▸ What to work on:
Look below and pull out each line with the word "info".

Stored data:
========

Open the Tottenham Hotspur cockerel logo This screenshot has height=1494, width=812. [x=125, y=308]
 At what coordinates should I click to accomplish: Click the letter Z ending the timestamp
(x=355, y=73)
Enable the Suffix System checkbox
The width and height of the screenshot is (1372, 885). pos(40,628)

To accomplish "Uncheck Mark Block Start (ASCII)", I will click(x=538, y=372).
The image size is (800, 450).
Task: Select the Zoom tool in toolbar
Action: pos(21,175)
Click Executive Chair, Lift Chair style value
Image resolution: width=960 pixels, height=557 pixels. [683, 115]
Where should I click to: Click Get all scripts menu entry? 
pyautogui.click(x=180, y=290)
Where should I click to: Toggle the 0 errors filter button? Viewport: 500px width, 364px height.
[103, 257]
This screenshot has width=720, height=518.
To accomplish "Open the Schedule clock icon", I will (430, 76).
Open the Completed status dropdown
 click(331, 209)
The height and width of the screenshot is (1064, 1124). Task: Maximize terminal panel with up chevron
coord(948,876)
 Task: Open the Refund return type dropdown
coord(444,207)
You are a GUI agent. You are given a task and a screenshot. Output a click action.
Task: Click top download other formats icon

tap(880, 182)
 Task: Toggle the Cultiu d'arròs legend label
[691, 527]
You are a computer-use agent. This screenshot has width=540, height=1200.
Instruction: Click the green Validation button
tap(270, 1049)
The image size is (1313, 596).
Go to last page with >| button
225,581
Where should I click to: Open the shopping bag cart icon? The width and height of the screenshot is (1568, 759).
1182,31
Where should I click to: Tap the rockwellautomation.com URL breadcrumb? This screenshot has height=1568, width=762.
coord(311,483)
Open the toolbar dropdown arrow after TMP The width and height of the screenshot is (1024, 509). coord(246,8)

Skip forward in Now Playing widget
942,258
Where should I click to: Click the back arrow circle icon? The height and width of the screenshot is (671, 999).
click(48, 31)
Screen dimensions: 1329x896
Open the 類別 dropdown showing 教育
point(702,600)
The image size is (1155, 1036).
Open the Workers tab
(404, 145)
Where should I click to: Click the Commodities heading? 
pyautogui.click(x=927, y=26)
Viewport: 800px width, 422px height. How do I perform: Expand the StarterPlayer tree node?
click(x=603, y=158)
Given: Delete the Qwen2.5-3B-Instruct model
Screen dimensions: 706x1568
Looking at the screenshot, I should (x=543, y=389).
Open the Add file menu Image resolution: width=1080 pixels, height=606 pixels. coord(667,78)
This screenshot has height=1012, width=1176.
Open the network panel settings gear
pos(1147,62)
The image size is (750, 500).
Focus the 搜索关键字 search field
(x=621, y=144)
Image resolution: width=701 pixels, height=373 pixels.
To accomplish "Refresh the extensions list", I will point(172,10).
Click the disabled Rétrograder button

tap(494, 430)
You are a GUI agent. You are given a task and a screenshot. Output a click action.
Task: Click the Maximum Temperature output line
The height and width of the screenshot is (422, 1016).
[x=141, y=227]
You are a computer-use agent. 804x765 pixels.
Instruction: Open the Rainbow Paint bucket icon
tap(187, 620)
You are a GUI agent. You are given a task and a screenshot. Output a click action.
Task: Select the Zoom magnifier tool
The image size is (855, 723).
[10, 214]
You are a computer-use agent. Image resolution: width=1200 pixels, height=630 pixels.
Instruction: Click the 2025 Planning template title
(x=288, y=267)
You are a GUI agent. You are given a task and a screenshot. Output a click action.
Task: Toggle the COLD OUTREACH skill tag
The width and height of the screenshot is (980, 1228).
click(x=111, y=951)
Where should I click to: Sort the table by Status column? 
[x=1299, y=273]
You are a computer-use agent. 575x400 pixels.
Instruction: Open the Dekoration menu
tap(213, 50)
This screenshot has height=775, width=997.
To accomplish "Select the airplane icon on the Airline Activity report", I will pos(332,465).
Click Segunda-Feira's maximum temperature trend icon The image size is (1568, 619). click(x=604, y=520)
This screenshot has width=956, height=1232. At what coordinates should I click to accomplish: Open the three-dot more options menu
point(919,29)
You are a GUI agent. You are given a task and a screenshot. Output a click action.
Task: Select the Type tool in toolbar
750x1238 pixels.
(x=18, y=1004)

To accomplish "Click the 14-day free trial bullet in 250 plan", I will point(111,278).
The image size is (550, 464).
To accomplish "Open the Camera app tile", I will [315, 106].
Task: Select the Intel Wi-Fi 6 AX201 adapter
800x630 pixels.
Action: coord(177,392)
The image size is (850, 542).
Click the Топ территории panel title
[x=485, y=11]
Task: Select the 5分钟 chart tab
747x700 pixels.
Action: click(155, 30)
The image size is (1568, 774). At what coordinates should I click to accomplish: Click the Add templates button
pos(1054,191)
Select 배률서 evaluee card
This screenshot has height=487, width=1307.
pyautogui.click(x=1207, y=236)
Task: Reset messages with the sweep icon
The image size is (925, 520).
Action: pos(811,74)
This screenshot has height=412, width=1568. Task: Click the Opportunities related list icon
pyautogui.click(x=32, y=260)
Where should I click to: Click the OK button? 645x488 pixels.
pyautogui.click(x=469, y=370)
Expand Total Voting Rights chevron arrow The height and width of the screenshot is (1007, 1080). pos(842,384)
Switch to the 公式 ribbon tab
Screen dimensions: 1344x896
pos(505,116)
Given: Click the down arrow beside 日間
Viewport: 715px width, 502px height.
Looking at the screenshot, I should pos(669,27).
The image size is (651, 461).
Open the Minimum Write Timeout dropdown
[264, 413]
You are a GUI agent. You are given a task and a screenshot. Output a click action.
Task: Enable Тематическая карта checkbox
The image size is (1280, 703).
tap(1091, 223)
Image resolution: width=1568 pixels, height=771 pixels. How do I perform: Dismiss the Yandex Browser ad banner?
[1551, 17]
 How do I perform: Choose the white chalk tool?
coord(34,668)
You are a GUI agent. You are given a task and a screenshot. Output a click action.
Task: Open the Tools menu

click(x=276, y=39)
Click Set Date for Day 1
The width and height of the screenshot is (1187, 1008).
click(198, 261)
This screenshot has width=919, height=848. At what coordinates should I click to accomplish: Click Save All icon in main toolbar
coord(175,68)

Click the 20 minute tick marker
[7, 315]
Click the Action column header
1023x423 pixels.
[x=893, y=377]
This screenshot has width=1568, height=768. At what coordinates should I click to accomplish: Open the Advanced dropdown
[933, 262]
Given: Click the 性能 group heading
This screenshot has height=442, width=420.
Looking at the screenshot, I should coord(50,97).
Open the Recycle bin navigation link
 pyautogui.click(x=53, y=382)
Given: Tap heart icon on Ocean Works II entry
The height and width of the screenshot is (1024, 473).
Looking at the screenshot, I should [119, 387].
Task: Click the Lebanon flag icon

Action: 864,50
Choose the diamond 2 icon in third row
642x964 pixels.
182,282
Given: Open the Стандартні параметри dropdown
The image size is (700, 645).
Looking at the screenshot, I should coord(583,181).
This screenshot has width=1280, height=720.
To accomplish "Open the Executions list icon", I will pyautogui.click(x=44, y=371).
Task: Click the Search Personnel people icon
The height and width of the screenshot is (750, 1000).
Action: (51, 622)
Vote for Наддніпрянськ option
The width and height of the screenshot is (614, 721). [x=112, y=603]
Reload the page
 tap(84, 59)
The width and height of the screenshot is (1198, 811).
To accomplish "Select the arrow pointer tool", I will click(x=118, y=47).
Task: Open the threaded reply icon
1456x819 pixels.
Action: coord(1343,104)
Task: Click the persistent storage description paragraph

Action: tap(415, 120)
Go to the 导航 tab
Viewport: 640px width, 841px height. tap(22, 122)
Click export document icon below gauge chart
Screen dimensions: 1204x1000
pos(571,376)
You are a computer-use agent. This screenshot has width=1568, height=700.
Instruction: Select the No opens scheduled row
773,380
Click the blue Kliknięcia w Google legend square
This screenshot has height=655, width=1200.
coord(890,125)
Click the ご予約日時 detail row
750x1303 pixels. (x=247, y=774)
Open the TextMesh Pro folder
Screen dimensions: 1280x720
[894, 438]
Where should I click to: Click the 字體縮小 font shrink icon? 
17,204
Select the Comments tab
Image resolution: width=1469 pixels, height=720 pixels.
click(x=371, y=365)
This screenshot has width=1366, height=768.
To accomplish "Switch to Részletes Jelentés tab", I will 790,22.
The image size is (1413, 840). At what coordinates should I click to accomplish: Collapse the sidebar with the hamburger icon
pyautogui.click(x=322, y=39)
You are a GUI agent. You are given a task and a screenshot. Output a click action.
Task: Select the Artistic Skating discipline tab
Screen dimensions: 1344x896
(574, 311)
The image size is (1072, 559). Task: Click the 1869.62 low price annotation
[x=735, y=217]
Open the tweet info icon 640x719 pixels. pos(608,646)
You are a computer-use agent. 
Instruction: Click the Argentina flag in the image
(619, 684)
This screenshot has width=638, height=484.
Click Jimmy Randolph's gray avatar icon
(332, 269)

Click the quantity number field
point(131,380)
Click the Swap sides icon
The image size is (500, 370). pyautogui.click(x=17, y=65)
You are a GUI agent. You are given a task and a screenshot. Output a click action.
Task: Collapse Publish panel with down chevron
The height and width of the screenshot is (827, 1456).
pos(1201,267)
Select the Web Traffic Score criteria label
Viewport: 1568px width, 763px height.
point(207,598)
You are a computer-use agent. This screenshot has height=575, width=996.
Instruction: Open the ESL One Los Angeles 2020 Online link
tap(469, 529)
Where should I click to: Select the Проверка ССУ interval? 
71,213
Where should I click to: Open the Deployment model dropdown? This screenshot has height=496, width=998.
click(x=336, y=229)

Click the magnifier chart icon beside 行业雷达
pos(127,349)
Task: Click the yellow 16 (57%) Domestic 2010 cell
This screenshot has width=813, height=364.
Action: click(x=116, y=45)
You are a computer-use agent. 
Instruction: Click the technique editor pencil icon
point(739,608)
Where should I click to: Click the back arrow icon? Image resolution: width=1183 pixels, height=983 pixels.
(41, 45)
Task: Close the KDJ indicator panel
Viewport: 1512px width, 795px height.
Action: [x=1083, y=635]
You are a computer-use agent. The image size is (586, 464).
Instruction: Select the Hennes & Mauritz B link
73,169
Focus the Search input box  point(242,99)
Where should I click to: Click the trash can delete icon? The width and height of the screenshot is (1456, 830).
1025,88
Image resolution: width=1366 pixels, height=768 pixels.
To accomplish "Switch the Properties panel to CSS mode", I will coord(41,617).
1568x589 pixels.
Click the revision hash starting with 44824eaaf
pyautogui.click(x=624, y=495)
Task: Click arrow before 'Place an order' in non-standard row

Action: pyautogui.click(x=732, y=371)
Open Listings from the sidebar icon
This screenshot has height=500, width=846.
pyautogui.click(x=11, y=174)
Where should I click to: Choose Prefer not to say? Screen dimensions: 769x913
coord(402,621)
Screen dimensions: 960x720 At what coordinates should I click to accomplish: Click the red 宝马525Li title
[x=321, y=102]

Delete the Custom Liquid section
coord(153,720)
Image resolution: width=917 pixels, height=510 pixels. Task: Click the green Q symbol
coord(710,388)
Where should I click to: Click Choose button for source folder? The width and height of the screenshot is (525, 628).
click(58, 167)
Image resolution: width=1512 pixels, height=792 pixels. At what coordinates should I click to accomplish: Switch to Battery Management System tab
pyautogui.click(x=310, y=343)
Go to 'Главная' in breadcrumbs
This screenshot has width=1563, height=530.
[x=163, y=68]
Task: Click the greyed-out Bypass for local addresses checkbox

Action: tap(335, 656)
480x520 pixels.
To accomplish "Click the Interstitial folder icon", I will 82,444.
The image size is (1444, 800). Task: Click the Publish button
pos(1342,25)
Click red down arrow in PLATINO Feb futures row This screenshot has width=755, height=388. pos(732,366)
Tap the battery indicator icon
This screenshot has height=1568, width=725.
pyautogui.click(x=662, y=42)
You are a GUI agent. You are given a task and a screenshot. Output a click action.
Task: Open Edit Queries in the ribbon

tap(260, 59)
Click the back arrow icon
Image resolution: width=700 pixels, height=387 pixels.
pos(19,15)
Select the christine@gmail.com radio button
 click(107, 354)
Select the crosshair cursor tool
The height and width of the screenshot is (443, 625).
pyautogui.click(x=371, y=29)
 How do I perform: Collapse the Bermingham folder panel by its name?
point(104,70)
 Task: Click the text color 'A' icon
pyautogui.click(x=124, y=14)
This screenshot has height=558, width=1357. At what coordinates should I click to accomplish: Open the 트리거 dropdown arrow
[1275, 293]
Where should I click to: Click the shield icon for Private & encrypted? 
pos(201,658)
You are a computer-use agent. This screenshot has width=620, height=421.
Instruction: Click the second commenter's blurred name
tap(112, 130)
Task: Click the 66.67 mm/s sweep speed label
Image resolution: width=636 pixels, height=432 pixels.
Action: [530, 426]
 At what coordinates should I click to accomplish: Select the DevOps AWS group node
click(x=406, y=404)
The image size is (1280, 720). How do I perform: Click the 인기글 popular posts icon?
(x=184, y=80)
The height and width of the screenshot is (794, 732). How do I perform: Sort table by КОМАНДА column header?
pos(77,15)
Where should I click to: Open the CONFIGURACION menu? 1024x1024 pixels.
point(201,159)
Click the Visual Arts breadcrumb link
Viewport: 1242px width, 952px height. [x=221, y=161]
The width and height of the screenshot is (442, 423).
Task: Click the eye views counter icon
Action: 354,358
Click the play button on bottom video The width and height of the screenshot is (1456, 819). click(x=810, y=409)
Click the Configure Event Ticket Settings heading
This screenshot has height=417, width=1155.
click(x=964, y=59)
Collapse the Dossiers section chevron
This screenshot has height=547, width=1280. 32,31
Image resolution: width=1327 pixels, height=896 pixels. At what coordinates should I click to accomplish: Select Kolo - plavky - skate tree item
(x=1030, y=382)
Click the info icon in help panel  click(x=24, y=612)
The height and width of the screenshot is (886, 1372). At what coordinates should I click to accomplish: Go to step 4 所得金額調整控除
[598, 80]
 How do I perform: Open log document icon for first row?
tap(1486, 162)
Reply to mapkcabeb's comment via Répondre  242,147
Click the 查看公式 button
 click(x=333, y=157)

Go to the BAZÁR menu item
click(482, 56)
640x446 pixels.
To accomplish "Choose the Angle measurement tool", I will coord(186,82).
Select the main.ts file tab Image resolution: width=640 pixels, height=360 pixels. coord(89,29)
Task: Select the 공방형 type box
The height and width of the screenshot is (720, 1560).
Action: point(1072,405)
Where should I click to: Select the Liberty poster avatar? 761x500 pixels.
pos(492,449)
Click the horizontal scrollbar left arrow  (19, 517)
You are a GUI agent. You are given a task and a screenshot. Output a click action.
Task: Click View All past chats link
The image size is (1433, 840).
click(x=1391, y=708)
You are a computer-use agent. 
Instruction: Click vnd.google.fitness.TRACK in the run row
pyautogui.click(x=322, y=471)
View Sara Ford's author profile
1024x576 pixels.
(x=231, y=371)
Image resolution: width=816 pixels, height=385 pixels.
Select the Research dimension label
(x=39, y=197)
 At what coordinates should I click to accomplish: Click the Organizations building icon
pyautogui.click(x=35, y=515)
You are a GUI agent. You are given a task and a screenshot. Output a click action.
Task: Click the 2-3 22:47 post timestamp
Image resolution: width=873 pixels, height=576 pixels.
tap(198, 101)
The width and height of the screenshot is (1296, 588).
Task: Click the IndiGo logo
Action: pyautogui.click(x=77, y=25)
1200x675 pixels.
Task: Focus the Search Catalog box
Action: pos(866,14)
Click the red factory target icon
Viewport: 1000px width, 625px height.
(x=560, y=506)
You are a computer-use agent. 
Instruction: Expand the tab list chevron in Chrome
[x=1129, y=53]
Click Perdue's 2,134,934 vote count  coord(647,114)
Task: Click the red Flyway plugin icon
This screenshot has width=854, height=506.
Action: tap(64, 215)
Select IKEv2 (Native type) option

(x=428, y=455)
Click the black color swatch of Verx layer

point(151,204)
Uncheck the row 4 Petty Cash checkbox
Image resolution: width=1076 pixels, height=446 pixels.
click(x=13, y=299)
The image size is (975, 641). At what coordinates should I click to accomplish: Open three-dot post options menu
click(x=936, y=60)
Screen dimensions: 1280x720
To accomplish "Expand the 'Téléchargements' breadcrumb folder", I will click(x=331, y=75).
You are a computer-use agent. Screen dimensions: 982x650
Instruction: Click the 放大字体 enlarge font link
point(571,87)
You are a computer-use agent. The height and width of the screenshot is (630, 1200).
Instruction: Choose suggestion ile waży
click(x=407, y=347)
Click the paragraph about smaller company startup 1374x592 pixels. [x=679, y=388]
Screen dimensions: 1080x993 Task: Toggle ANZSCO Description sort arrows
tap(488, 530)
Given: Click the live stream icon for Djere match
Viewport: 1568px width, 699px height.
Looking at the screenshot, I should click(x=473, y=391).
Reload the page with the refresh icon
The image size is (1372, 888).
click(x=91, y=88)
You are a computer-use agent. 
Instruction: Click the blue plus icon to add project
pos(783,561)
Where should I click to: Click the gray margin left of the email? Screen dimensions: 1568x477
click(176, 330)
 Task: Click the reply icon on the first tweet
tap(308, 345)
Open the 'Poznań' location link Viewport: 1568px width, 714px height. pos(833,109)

========

▸ Exercise response:
Open the tweet info icon 640x719 pixels. pos(608,646)
Click the info icon in help panel  click(x=24, y=612)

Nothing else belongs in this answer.